Building an image recognition app using ONNX.js

Last updated 3 years ago by Zain Sajjad


The Open Neural Network Exchange (ONNX) is an open standard for representing machine learning models. With ONNX, AI developers can more easily move models between state-of-the-art tools and choose combinations that are best for them. ONNX is developed and supported by a community of partners including AWS, Facebook OpenSource, Microsoft, AMD, IBM, Intel AI, etc.


On November 29th, 2018 Microsoft entered the arena of AI on browsers with the announcement for ONNX.js, their open-source library to run ONNX models on browsers. This is yet another option for web developers for running ML models on browsers and build amazing user experiences on the web.

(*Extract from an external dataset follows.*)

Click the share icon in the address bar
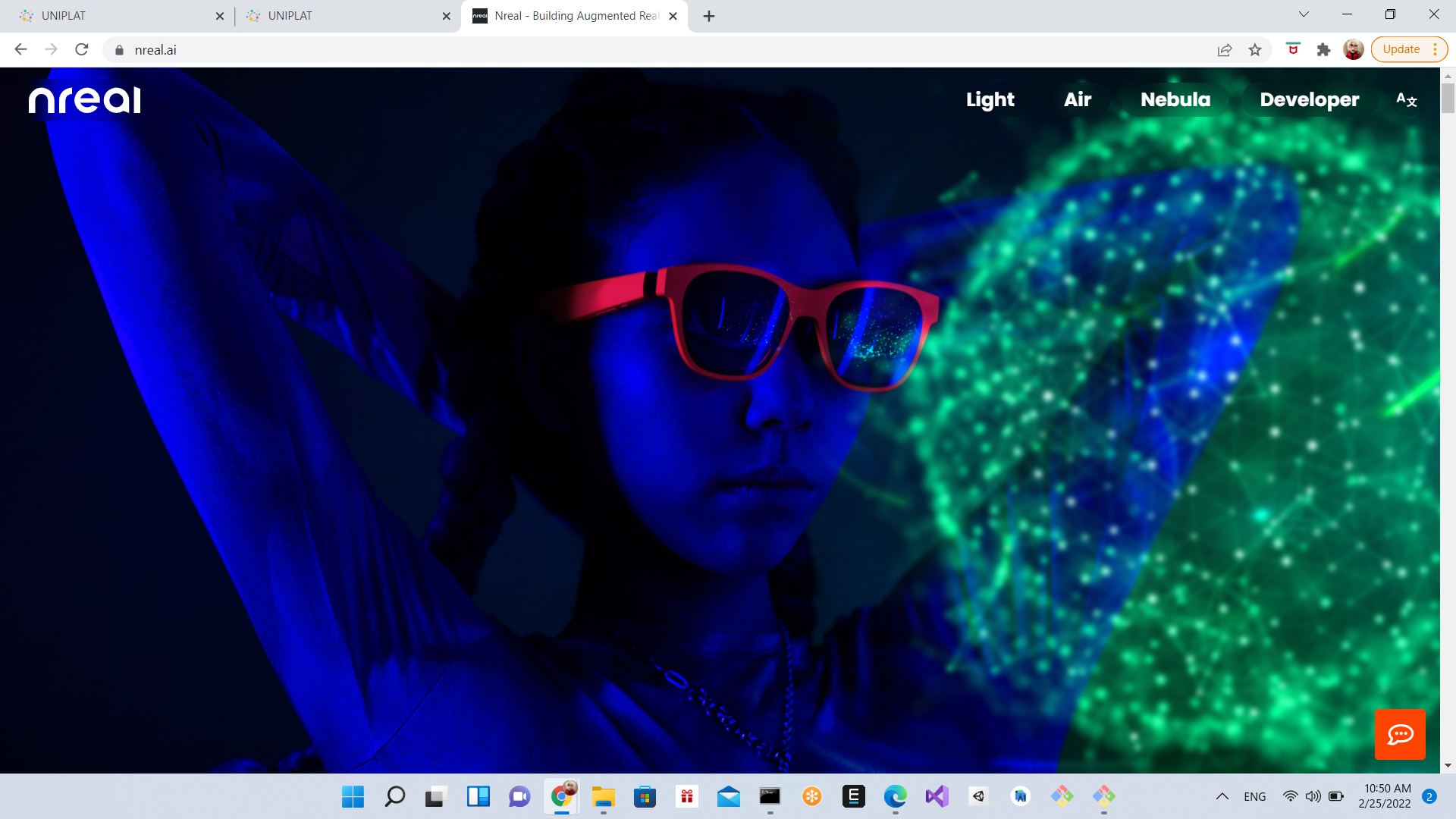Viewport: 1456px width, 819px height. tap(1224, 49)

Why ONNX.js? — Lightning Performance! ⚡️

With the development of Keras.js & TensorFlow.js, Microsoft had to come up with a solution that can deliver better results along with a good developer experience. IMHO, Microsoft succeeded in the performance arena to a large extent. Here are a few things that make it stand out.

  • ONNX.js can run on both CPU and GPU.
  • For running on CPU, WebAssembly is adapted to execute models at near-native speed. Furthermore, ONNX.js utilizes Web Workers to provide a “multi-threaded” environment to parallelize data processing. This is a really a great feature, as Keras.js and TensorFlow.js don't support WebAssembly usage on any browser.
  • For running on GPUs, a popular standard for accessing GPU capabilities — WebGL is adopted.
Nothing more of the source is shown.